I have been researching Ethereum closely, and the more time I spend on it, the more I start to understand why the market feels so divided right now. On the surface, Ethereum looks like it has stabilized. The price is hovering around $2,100, which already feels like a relief after the sharp drop to $1,750 just a few days ago. From that low, it has recovered more than 20 percent, and for many people, that sounds like a strong comeback.But when I look deeper, it becomes clear that this recovery is fragile.
Only a short time ago, Ethereum went through a brutal decline, losing around 43 percent of its value in just nine days. That kind of move leaves damage behind. Even though the price has stopped falling for now, the market has not fully regained confidence. I start to notice this when I look at futures data. Professional traders are still cautious. In my search, I found that futures prices are only slightly higher than spot prices, which usually means traders expect more risk ahead rather than a strong rally.
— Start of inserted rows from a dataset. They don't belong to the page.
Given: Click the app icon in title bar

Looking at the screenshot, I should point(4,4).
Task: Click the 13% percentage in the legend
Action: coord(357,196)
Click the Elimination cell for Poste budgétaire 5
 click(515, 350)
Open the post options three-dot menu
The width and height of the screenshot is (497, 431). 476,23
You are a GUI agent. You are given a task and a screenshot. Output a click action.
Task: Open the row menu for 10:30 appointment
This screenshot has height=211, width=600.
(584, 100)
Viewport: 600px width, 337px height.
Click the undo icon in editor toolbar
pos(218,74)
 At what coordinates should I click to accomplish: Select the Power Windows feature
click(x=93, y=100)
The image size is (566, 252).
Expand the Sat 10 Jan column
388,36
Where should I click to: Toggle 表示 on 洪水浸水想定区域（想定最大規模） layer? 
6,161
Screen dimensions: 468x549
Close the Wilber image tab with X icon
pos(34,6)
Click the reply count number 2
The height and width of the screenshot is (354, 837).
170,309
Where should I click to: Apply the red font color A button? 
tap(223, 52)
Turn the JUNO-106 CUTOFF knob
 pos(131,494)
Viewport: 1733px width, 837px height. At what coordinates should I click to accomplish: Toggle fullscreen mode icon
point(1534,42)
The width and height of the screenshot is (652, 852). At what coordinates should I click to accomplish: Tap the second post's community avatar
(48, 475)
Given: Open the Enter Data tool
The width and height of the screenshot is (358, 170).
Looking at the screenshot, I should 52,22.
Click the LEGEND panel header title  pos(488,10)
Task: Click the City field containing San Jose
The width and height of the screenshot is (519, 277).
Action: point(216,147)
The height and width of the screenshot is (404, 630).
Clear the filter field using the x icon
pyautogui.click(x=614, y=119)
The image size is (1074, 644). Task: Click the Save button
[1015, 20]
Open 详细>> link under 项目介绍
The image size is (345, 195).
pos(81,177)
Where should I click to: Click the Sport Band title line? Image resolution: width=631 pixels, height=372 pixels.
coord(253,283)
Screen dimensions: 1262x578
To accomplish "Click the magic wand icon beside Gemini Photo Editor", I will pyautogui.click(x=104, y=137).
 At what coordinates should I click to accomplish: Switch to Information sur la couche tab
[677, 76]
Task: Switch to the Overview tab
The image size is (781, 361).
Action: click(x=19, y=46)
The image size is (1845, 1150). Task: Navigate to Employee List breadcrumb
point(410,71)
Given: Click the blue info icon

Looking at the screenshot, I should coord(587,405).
If confidence was really back, that gap would be wider.
At the same time, I cannot ignore how strong Ethereum still is at a fundamental level. Despite price weakness, it remains the backbone of the crypto ecosystem. When I researched total value locked across blockchains, Ethereum still dominates by a huge margin, especially when its layer two networks like Base, Arbitrum, and Optimism are included. Most decentralized apps that people actually use are still built on Ethereum. Compared to other chains, even their biggest applications struggle to match the scale Ethereum has already reached.
Fees tell a similar story. Ethereum continues to generate a large amount of revenue from real usage, not hype. That tells me the network itself is not broken. People are still using it, building on it, and paying to interact with it. From a long-term perspective, that matters more than short-term price swings.
However, on-chain activity shows another side of the story. As Ethereum’s price dropped from around $3,000 toward $2,000, the number of tokens being transferred on the network suddenly jumped. In my experience, this kind of spike usually does not mean healthy growth. It often means stress. People are moving funds quickly, repositioning portfolios, exiting risky positions, or getting liquidated in DeFi. This kind of behavior often happens near fear-driven moments, what many call capitulation. Sometimes, that clears the way for stability later, but it does not guarantee an immediate recovery.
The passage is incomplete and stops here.